The researchers at The Netherlands’ Eindhoven University of Technology (TU/e) have developed a coating that features nano-capsule technology which promises to free car owners of the tiresome chore of washing the car.
Highly water-resistant coatings are nothing new, but their applications have been limited as they can easily lose these properties due to irreversible damage caused by minor scratches on the surface on which they are applied.
TU/e’s new technology features special chemical groups that are able to re-orient themselves in the event that a surface with this compound is scratched. Hence, superficial scratches can heal themselves and water droplets could just roll off the car, taking dirt with them. An occasional rain is all it takes to keep a car looking clean.

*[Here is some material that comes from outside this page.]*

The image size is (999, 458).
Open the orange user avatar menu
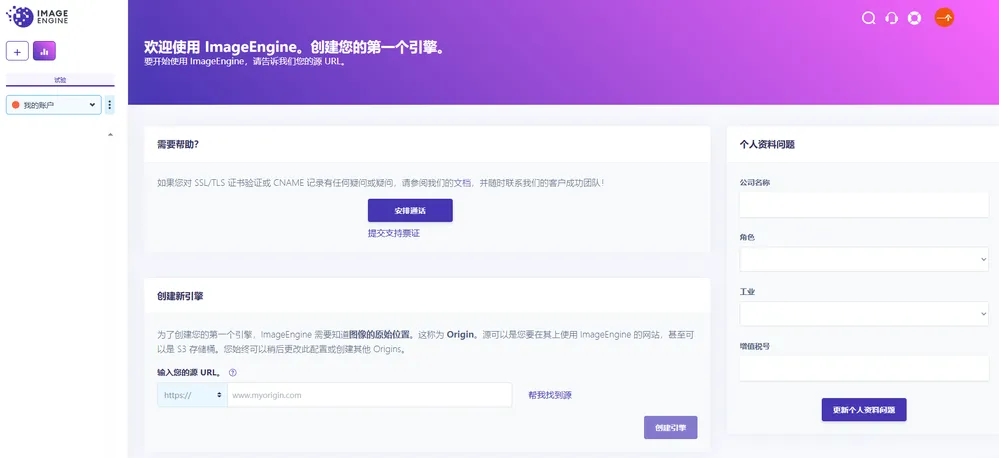click(x=944, y=17)
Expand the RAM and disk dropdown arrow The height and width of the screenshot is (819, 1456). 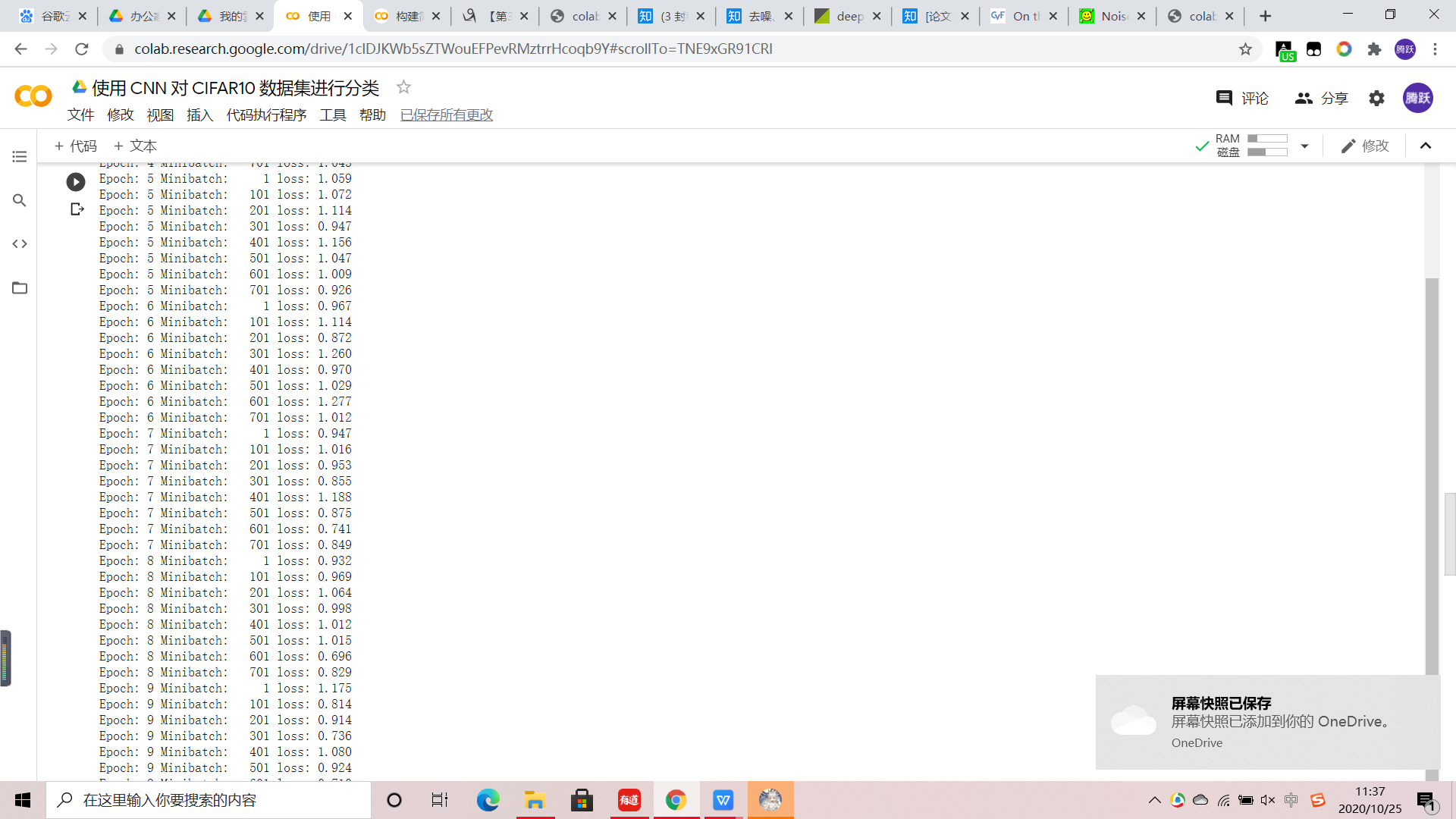[1304, 146]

The technology can also be utilised in other areas such as contact lenses, smartphone screens, and solar panels. In the aviation industry, aircraft using the self-cleaning technology would benefit from reduced fuel consumption due to reduced air resistance from a cleaner surface while ships could employ it to prevent the build-up of algae on their hulls. In addition, the frequency with which aircraft and ships need repainting would also be reduced.
However, the researchers point out that the technology only works with superficial scratches that don’t completely penetrate the coating.
TU/e plans to collaborate with other universities and industrial partners to develop the technology further. The first coating is likely to be ready for production within six to eight years.